Legendary Viking settlement possibly discovered in Iceland
Los Angeles Times
A University of California, Los Angeles, team has apparently found the Iceland home of Snorri Thorfinnsson, the first person of European descent born in the New World.
Icelandic sagas from the 13th century tell the story of how Snorri's parents led the first Scandinavian group that tried to settle in Vinland — on the Canadian coast — around A.D. 1000.
The attempt failed and the family moved to Iceland, but Snorri was born while they were there.
The "Vinland Sagas," which also tell the story of Leif Ericson, are the earliest recorded history of the Scandinavian people, but there has long been a debate over whether they represent real events or are tales meant to deliver a moral message.
The 1960 discovery of Viking settlements at L'Anse aux Meadows in Newfoundland provided some confirmation of the sagas. The apparent discovery of Snorri's home provides more.
"These sagas were written in Iceland, and they must have been thinking about this site," said UCLA archaeologist John Steinberg, who led the expedition. "Could this specific story (in the saga) be true? This site may well hold the answers."
The UCLA team found what it believes to be Snorri's home about 150 yards east of the Glaumbaer Folk Museum, just outside the seaside village of Saudarkrokur. The museum, which documents 18th-century rural Icelandic life, was once thought to have been built on the site of Snorri's home
Archaeologist Kevin Smith of Hunter College in New York added: "This is a fairly large, fairly well-appointed house. It's in the right place, from the right time. It may well be (Snorri's home)."
The "Vinland Sagas" tell the story of four Viking voyages to the New World. The second saga recounts the story of the pagan Thorfinn Karlsefni, who married the converted Christian woman Gudrid Thorbjarnardottir. With three boats containing 60 to 70 people, livestock, seeds and other supplies, they left for the New World around A.D. 1000 to establish a colony.
According to the sagas: "Karlsefni's son Snorri was born (in Vinland) the first autumn and was 3 years old when they left."
"Conflict with the native population made the settlement impossible," Smith said, and they returned to Iceland, where they established a farm. Thorfinn sailed to Norway and sold a boatload of goods from Vinland, which made him relatively rich.
Gudrid, described in the sagas as "the most attractive of women and one to be reckoned with in all her dealings," made one or more trips between Iceland and Greenland and eventually traveled to Rome to meet the pope. She became a nun and returned to Iceland, where she established a church.
Steinberg's project in Iceland is a survey of 26 farms in five areas of the Skagafjordur fjord valley in northern Iceland. This region, he said, "is one of the few documented chiefdoms" known.
Archaeology is difficult in Iceland, an island about the size of Kentucky. There are virtually no trees, so buildings were constructed from turf. The inhabitants also severely abused their environment.
"They put way too many sheep on the land, and all the soil from the highlands eventually blew onto the coastal regions," Steinberg said. "As a result, the archaeology is invisible, especially in the most important areas."

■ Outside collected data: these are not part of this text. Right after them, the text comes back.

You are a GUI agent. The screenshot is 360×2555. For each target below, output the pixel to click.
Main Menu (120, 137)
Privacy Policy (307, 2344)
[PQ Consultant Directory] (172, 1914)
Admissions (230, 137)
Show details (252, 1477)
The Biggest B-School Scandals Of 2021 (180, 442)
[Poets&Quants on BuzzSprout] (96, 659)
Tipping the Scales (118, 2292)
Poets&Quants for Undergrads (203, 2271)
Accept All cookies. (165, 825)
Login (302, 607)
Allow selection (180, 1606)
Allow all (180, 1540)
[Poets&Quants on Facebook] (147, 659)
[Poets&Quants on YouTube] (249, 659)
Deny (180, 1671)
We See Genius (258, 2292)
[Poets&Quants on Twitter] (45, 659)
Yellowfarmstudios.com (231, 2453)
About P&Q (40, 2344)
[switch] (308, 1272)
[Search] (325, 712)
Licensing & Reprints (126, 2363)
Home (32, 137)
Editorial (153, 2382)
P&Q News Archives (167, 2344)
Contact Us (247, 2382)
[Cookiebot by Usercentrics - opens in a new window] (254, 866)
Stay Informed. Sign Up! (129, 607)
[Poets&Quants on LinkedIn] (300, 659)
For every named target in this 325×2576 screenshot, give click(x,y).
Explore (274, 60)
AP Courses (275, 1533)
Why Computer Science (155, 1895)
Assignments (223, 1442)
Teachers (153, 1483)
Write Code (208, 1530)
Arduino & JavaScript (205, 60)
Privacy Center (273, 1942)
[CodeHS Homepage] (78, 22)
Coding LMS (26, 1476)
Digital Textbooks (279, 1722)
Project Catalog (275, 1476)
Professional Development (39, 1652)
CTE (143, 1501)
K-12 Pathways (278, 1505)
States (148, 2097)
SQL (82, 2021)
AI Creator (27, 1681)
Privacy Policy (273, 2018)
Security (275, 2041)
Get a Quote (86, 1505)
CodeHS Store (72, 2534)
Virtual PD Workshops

The UCLA team has been surveying the region with sophisticated equipment that measures the electrical conductivity and resistance of soil. The turf used in construction has a much lower conductivity, so electrical patterns reveal where walls are located.
The building is "a classic German fortress longhouse like the Great Hall of Beowulf," Steinberg said.
It is 95 feet long — about 50 percent longer than Viking longhouses in Newfoundland and Trelleborg, Denmark, indicating prosperity — and about 30 feet wide, with 5-foot-thick walls. A thick floor of ash and trampled clay was found at the house's center, about 85 feet long, 5 feet and 7 inches wide. Six-foot-wide raised sleeping benches line both sides of the building.
A thin layer of volcanic ash from the 1104 eruption of Mount Hekla covers the remains, indicating the structure was abandoned about 1100, when residents moved up the hill to what is now the site of the museum.
The team has found few artifacts at the site, but they have not excavated much of the building.